#### What you need to do
Go to the line below containing "Task: Click the" and print exactly from there through the line containing "The height and", both included. Print nothing else.

#### Input records
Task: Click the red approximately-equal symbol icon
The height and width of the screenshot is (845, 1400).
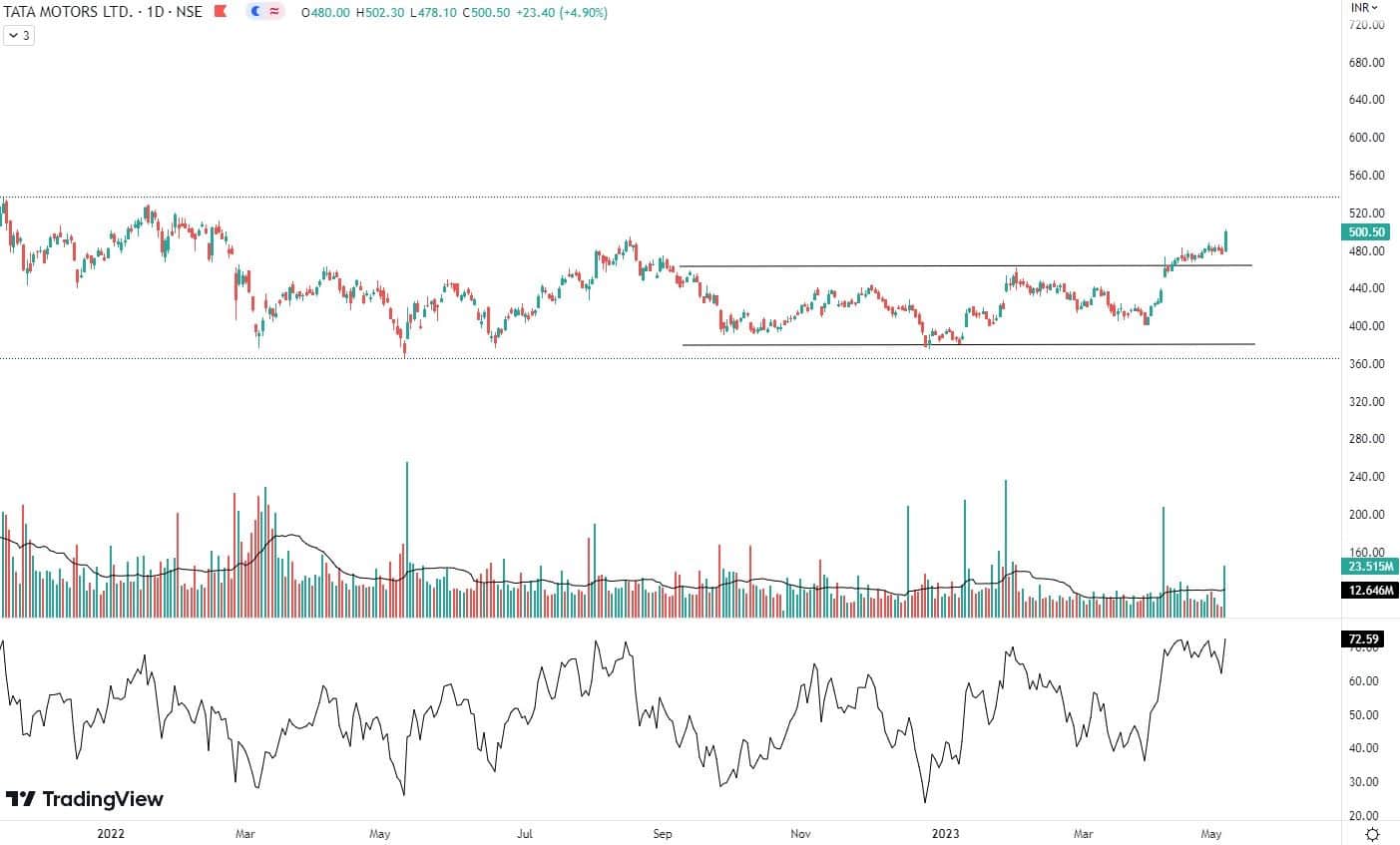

==

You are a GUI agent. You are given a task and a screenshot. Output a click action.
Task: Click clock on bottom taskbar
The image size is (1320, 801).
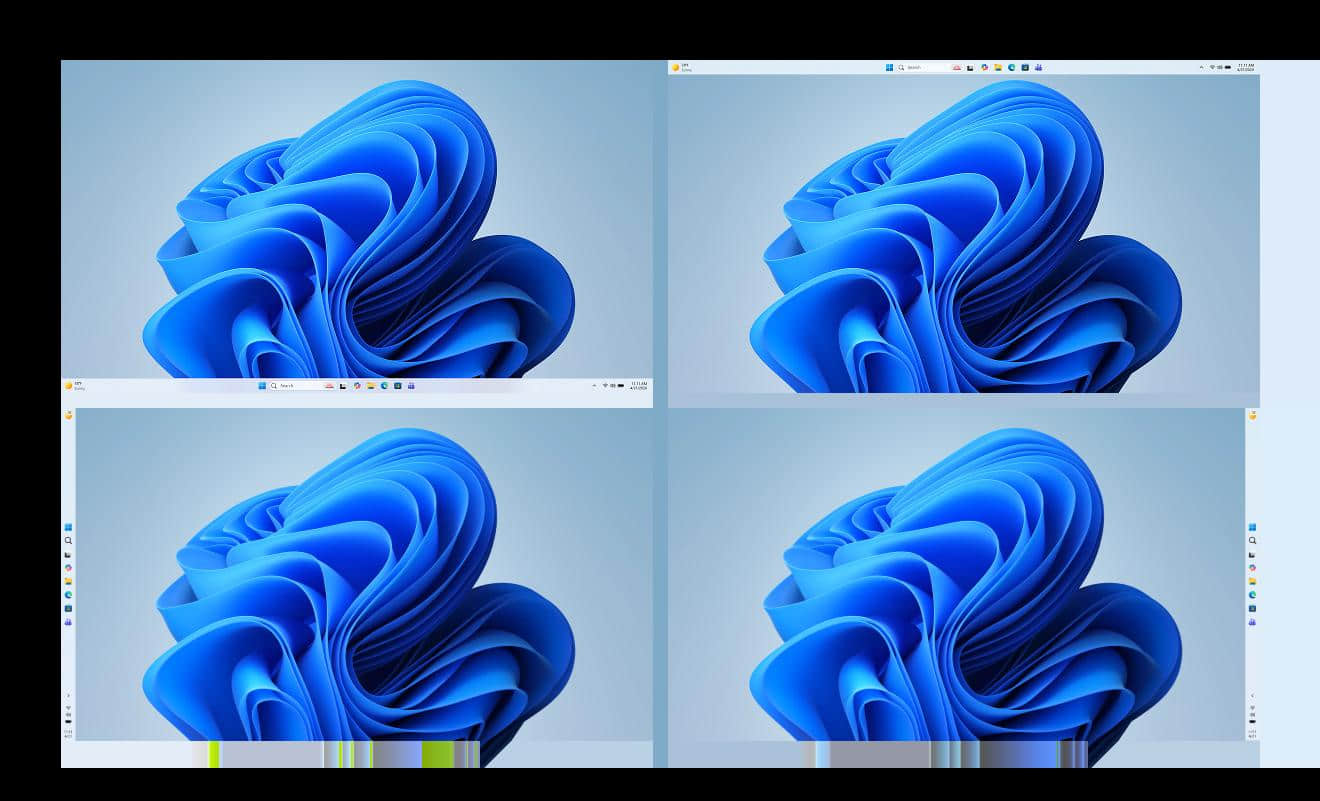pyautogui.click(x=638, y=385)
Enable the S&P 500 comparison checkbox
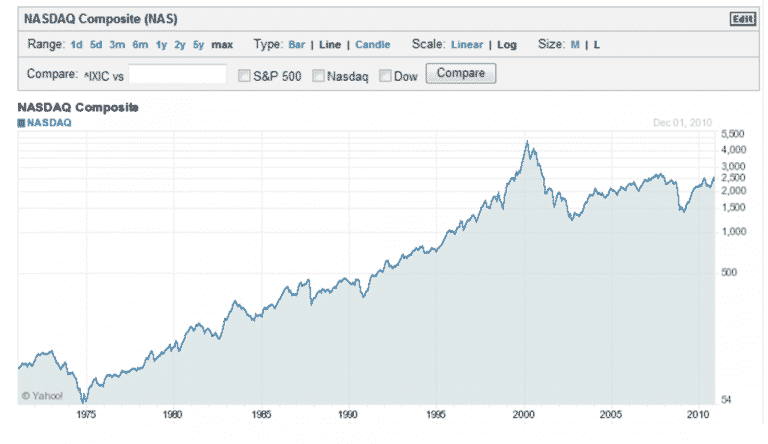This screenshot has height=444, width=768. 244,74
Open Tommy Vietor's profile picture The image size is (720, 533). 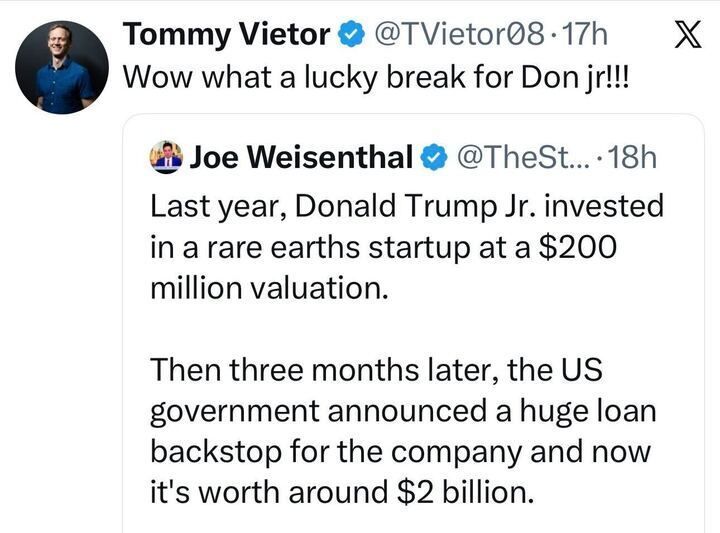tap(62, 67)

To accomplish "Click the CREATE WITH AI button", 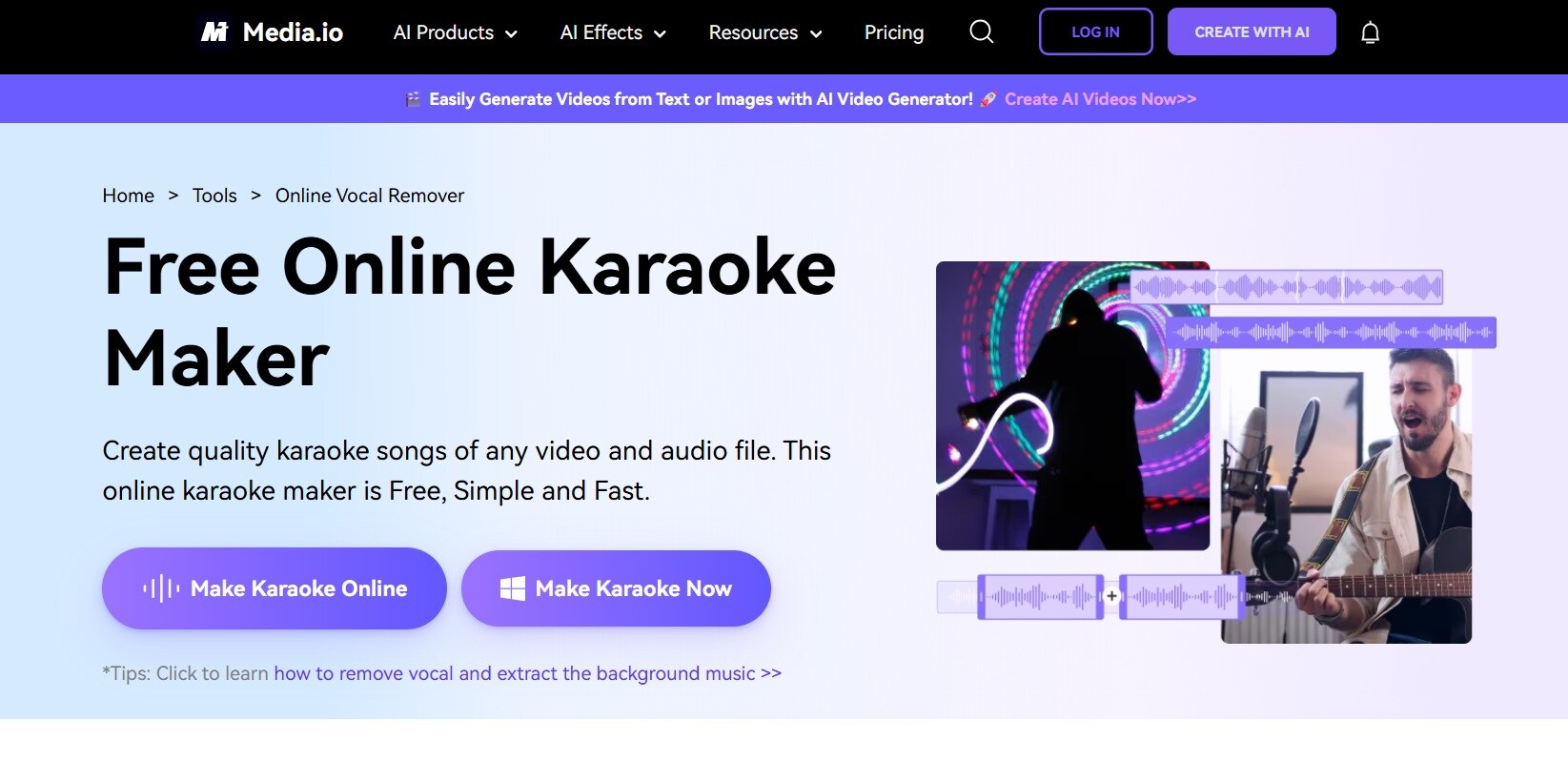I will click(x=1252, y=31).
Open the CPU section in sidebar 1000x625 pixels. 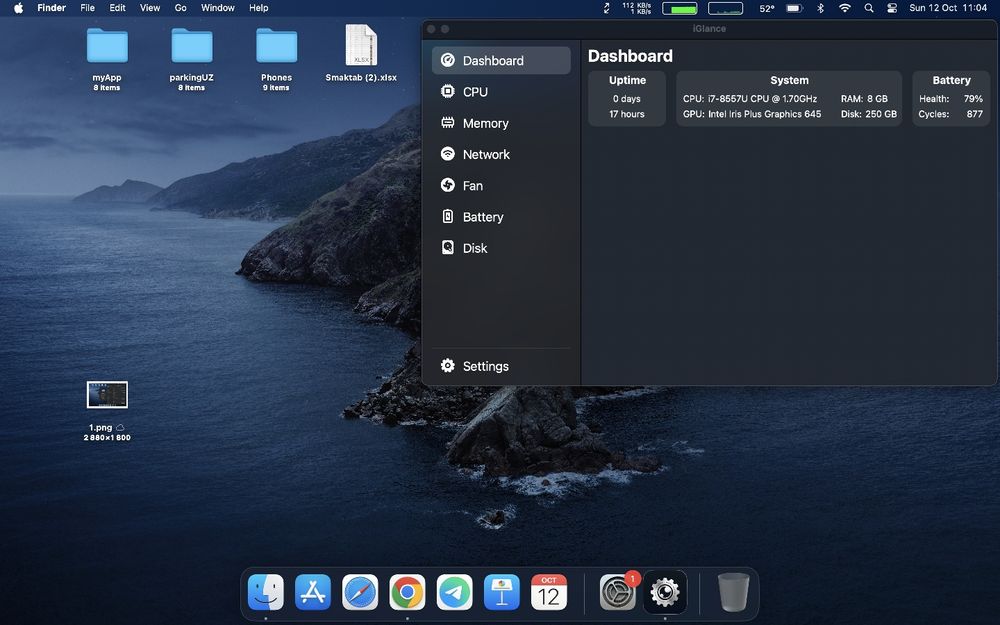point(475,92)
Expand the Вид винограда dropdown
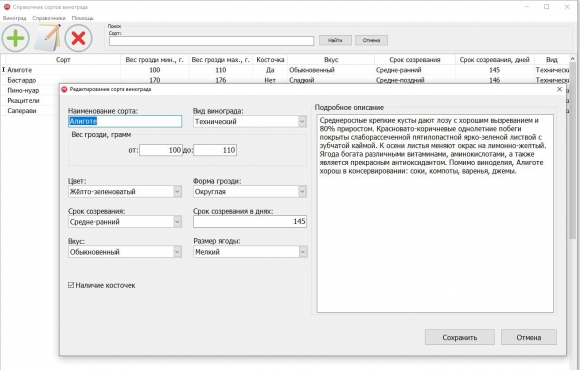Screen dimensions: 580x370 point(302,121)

==

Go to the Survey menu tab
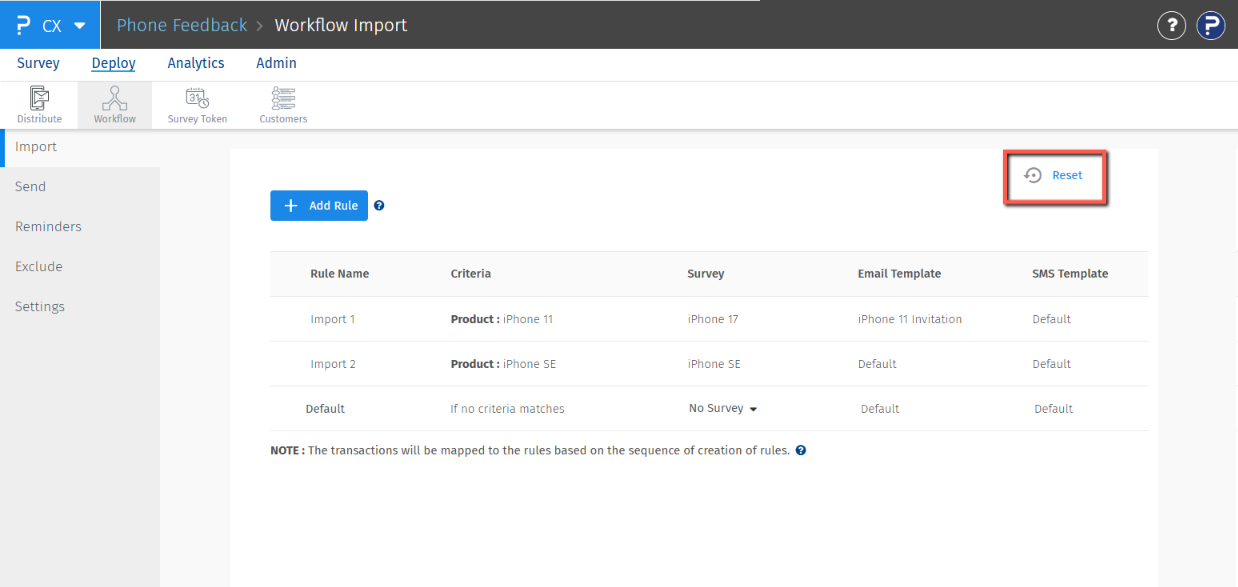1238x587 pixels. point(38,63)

#### Answer to this exercise
Task: Click the red approximately-equal symbol icon
The height and width of the screenshot is (845, 1400).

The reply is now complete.